(Saved entries)

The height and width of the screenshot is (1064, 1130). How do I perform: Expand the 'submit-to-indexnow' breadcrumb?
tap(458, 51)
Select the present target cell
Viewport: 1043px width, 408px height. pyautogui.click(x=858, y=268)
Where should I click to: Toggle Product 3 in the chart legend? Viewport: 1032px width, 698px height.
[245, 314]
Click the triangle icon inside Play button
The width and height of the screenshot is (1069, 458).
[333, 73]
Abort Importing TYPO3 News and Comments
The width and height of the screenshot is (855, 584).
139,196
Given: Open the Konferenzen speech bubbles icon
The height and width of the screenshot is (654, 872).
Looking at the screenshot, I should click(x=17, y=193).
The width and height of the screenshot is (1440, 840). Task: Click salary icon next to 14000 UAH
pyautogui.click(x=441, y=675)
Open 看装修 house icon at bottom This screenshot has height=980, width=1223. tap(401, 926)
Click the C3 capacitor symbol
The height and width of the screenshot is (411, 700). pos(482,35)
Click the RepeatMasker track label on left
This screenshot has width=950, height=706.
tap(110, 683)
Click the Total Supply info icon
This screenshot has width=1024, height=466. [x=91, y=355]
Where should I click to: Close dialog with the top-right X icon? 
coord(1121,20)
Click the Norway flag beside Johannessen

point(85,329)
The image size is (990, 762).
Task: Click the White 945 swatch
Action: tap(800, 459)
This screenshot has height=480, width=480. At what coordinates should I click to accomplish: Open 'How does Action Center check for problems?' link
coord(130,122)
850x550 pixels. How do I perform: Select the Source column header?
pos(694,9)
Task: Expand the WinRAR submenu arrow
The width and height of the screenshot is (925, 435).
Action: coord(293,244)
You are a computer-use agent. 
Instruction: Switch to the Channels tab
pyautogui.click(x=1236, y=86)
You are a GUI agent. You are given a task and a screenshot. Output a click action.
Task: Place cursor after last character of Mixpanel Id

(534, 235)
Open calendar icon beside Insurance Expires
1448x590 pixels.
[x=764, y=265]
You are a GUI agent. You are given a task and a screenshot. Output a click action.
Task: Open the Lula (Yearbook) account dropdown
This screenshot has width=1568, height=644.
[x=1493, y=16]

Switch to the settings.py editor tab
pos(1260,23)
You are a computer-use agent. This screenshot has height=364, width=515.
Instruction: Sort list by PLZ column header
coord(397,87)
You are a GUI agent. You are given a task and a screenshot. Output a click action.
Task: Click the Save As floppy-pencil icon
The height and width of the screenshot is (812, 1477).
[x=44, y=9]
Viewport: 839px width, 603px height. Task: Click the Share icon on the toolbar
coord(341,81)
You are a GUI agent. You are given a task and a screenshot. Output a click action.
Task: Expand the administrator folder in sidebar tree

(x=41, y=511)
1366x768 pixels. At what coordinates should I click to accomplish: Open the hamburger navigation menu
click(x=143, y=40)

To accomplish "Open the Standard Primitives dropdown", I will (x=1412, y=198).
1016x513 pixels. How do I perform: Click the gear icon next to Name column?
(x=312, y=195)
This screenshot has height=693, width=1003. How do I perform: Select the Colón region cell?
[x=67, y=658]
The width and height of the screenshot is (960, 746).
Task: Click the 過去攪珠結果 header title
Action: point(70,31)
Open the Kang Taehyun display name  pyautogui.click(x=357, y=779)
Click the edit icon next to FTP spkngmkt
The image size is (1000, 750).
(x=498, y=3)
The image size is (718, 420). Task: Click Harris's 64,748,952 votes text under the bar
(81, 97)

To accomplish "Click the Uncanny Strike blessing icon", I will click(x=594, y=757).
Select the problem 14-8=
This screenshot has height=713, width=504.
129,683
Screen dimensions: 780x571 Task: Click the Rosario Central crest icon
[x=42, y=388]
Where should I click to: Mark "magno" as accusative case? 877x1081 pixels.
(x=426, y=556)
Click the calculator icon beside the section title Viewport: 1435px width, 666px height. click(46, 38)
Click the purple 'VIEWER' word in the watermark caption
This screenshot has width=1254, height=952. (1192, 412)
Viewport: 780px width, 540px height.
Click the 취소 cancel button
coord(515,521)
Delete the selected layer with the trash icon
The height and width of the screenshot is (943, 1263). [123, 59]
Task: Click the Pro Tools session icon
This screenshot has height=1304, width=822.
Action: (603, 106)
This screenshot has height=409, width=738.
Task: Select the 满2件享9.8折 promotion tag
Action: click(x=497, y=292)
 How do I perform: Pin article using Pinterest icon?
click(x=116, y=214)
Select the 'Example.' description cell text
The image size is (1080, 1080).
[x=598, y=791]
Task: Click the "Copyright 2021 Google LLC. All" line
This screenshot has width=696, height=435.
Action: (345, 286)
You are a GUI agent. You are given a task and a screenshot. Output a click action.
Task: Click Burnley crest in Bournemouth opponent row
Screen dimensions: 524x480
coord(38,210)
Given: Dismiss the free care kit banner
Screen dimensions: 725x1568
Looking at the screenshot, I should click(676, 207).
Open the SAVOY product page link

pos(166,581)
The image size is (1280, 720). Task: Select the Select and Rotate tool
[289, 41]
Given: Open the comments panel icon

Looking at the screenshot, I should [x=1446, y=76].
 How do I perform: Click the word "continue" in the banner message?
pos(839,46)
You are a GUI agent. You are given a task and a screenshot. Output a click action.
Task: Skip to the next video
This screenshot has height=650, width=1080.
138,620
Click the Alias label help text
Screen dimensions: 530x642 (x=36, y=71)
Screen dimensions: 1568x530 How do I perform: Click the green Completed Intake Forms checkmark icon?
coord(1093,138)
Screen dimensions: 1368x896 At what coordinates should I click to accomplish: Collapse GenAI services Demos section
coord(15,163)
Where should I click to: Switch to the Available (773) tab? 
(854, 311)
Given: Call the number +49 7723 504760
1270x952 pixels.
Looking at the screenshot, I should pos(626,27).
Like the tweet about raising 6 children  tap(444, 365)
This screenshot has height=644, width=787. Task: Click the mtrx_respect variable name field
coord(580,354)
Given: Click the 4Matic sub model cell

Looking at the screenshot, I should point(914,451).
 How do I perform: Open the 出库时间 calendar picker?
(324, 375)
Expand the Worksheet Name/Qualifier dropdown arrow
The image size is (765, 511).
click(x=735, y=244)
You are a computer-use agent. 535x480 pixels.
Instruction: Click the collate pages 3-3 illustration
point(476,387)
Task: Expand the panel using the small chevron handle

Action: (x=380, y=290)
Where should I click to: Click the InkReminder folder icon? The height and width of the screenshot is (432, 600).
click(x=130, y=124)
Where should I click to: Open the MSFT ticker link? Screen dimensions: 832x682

Problem statement — What needs duplicating is the run of lines from the one containing "Task: Expand the panel" through the last line of the entries above, exact and complete.

Answer to this exercise —
Task: Expand the panel using the small chevron handle

Action: (x=380, y=290)
Where should I click to: Click the InkReminder folder icon? The height and width of the screenshot is (432, 600).
click(x=130, y=124)
Where should I click to: Open the MSFT ticker link? Screen dimensions: 832x682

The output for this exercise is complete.